Original answer before the update...
I hope you can get inspired by this solution which works with webpack. (link below)
Simply teach UglifyJS ES6
There are two versions of UglifyJS - ES5 and ES6 (Harmony), see on git
ES5 version comes by default with all the plugins, but if you install a Harmony version explicitly, those plugins will use it instead.
package.json
"uglify-js": "git+https://github.com/mishoo/UglifyJS2.git#harmony"
or
npm install --save uglify-js#github:mishoo/UglifyJS2#harmony
yarn add git://github.com/mishoo/UglifyJS2#harmony --dev
Webpack
To use it with webpack install also the webpack plugin
npm install uglifyjs-webpack-plugin --save-dev
yarn add uglifyjs-webpack-plugin --dev
then import the manually installed plugin
var UglifyJSPlugin = require('uglifyjs-webpack-plugin');
and replace it in code
- new webpack.optimize.UglifyJsPlugin({ ... })
+ new UglifyJSPlugin({ ... })
For more webpack info (Installation/Usage) see https://github.com/webpack-contrib/uglifyjs-webpack-plugin#install
npm install uglifyjs-webpack-plugin --save-dev is not enough
The main problem is "uglifyjs-webpack-plugin": "^0.4.6" in webpack's package.json
According to semver, ^0.4.6 := >=0.4.6 <0.5.0. Because of the leading zero, webpack will never use the 1.0.0-beta.2.
So after running npm i -D uglifyjs-webpack-plugin#beta, you need to do one more step which is rm -rf node_modules/webpack/node_modules/uglifyjs-webpack-plugin. Then webpack will pick up the version from node_modules/uglifyjs-webpack-plugin instead of node_modules/webpack/node_modules/uglifyjs-webpack-plugin
Update on 2018-04-18: webpack v4 does not have this issue
Add the babel-preset-es2015 dependency to fix this.
And also add 'es2015' in .babelrc file.

Direction 1 –
Please copy the part of the UglifyJS text that opens with the words containing "So after running" and closes with "in .babelrc file.".

Data provided –
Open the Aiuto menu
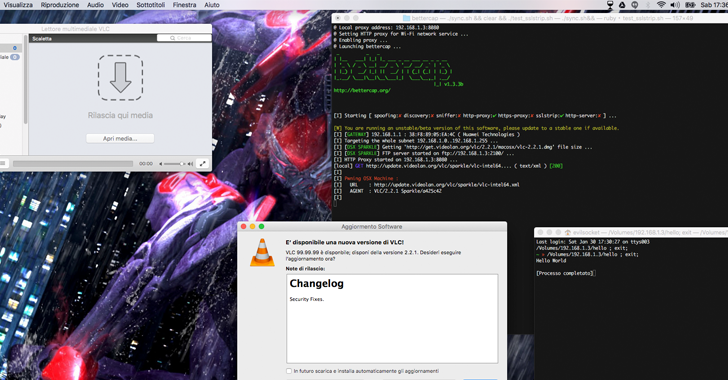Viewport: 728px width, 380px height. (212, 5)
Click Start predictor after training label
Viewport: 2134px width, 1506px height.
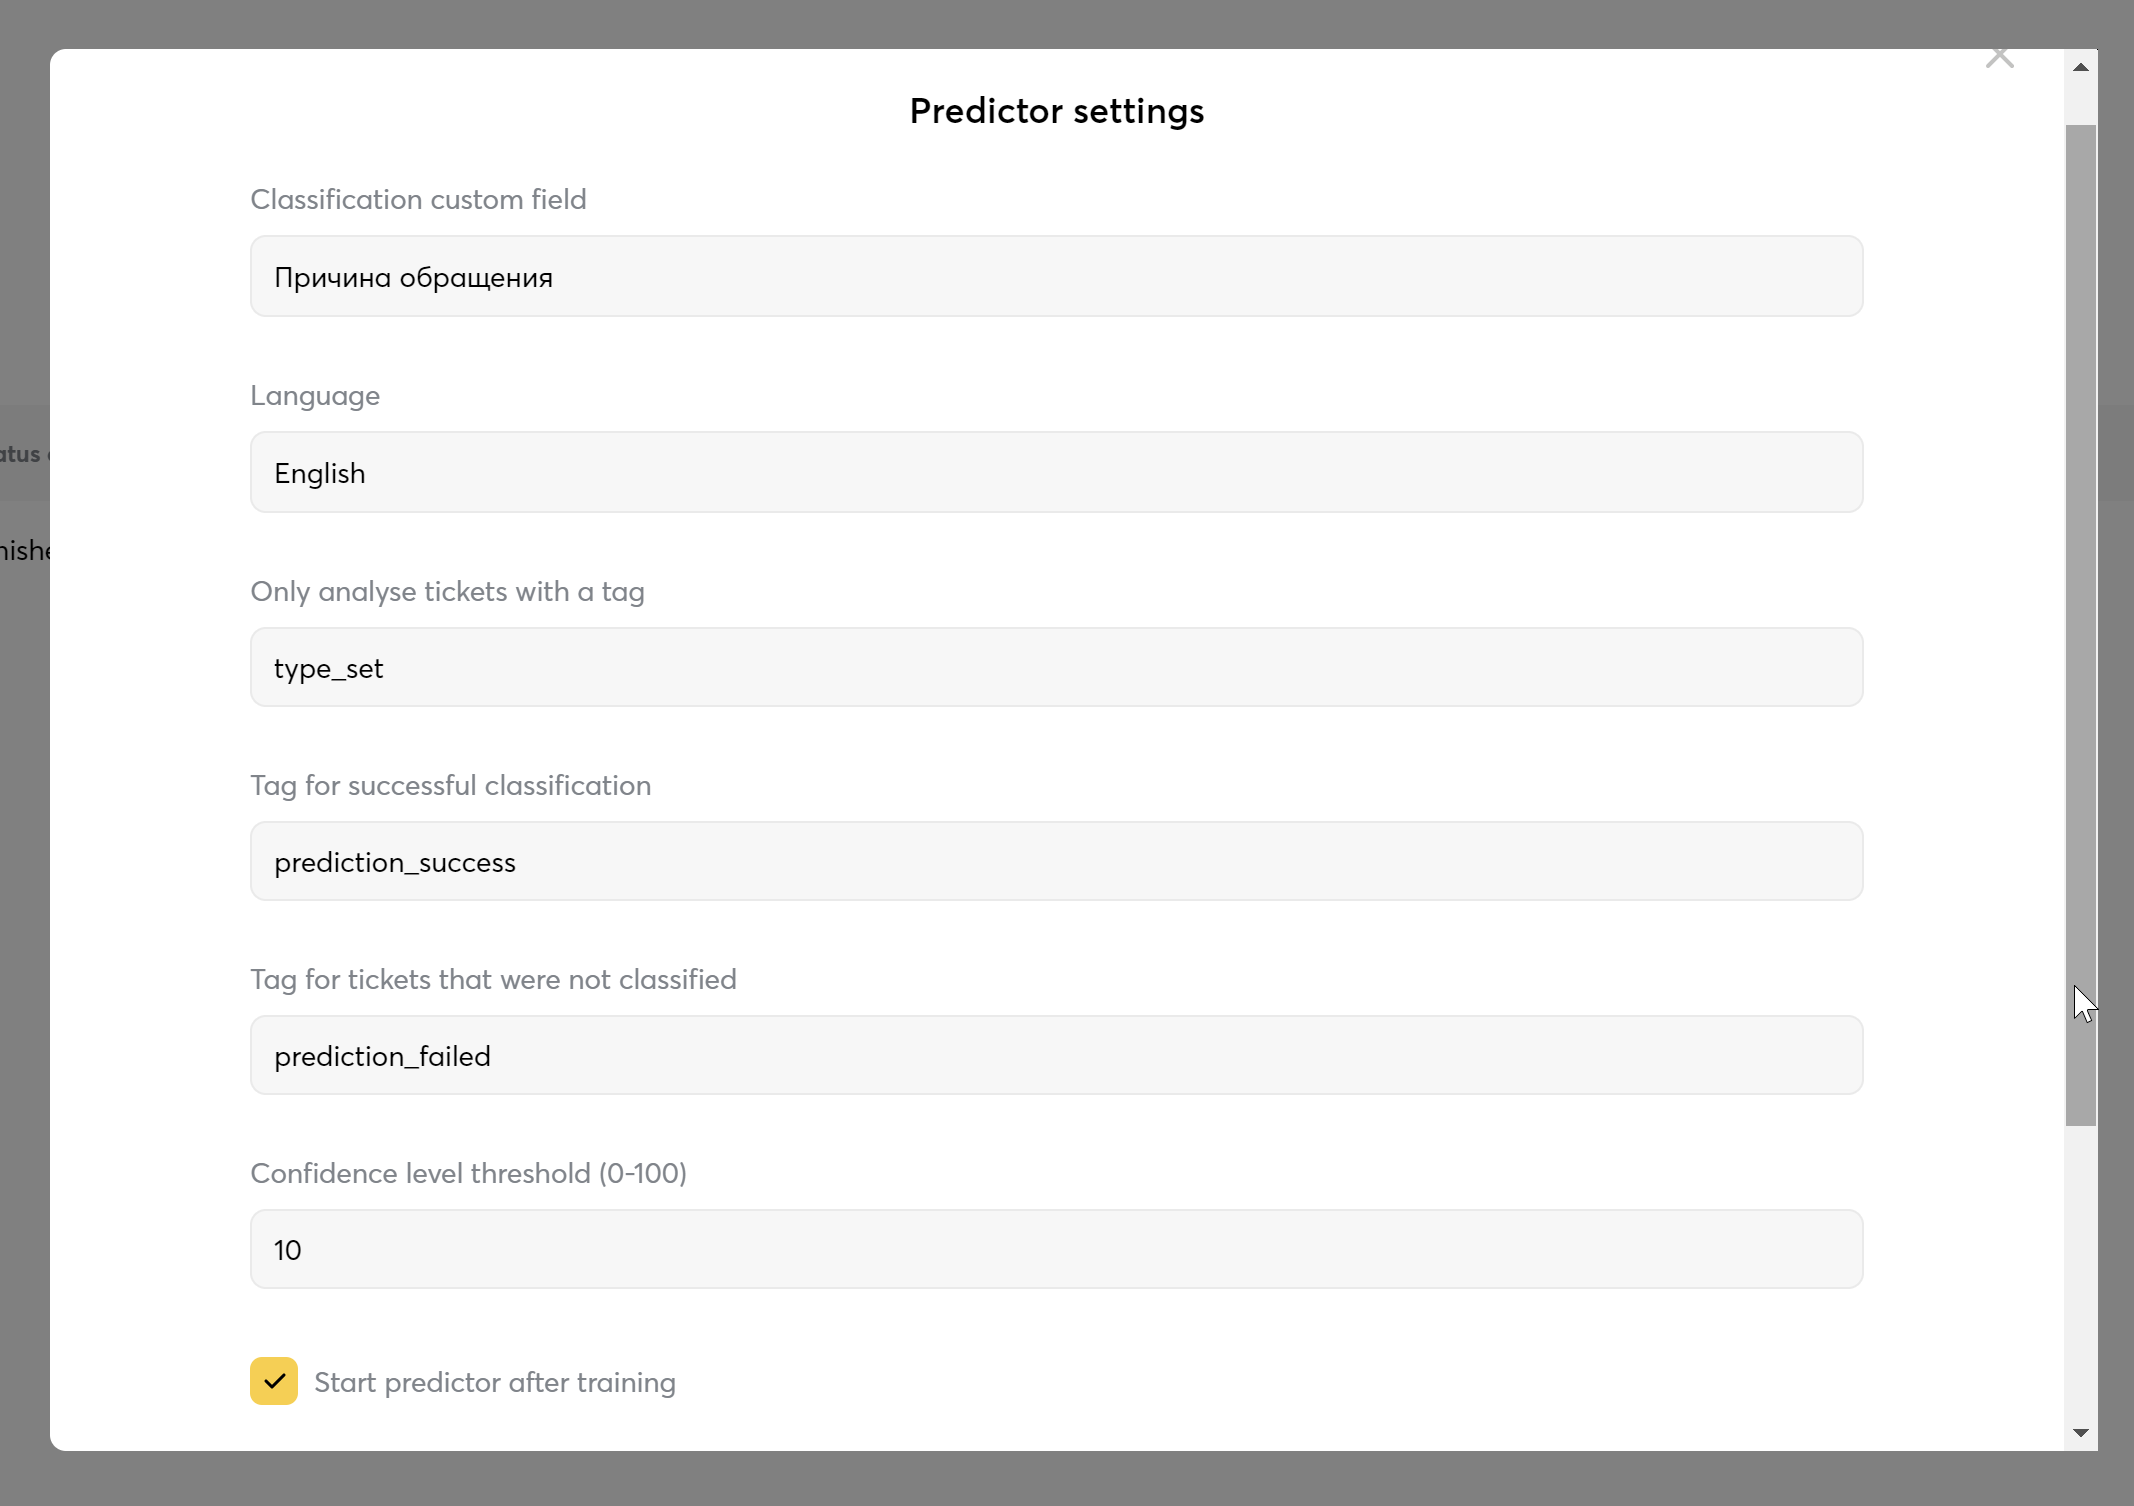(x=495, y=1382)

Direction 2 –
Swap "label" for "text" in all the entries above and give them again with nothing else changed. Leave out the pictures.

Expected output 1 –
So after running npm i -D uglifyjs-webpack-plugin#beta, you need to do one more step which is rm -rf node_modules/webpack/node_modules/uglifyjs-webpack-plugin. Then webpack will pick up the version from node_modules/uglifyjs-webpack-plugin instead of node_modules/webpack/node_modules/uglifyjs-webpack-plugin
Update on 2018-04-18: webpack v4 does not have this issue
Add the babel-preset-es2015 dependency to fix this.
And also add 'es2015' in .babelrc file.

Expected output 2 –
Open the Aiuto menu
Viewport: 728px width, 380px height. (212, 5)
Click Start predictor after training text
Viewport: 2134px width, 1506px height.
(x=495, y=1382)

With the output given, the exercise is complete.